▶ [Required action] Check every line of the material below for the string "Viewport", and return the ones that have it.

▶ [Records provided]
════

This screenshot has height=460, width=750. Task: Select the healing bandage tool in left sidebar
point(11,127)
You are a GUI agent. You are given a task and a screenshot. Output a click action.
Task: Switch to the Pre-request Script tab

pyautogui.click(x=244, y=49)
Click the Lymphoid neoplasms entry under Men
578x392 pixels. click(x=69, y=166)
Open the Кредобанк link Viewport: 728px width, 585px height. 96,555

════

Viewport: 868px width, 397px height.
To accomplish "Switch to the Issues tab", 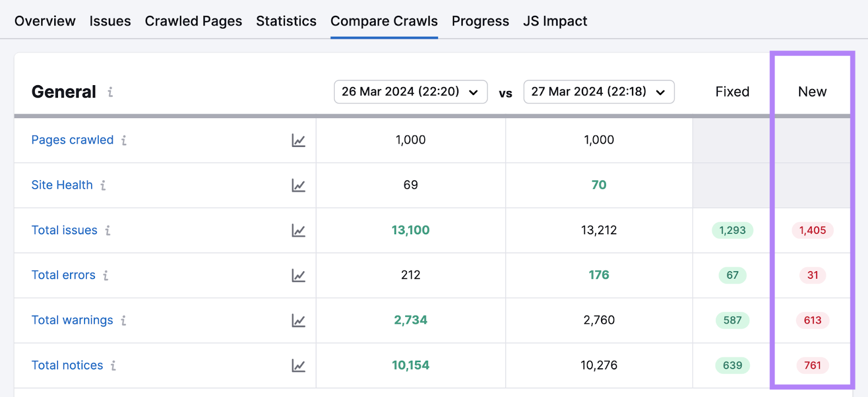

════

▶ [Written response]
Open the Кредобанк link Viewport: 728px width, 585px height. 96,555
Viewport: 868px width, 397px height.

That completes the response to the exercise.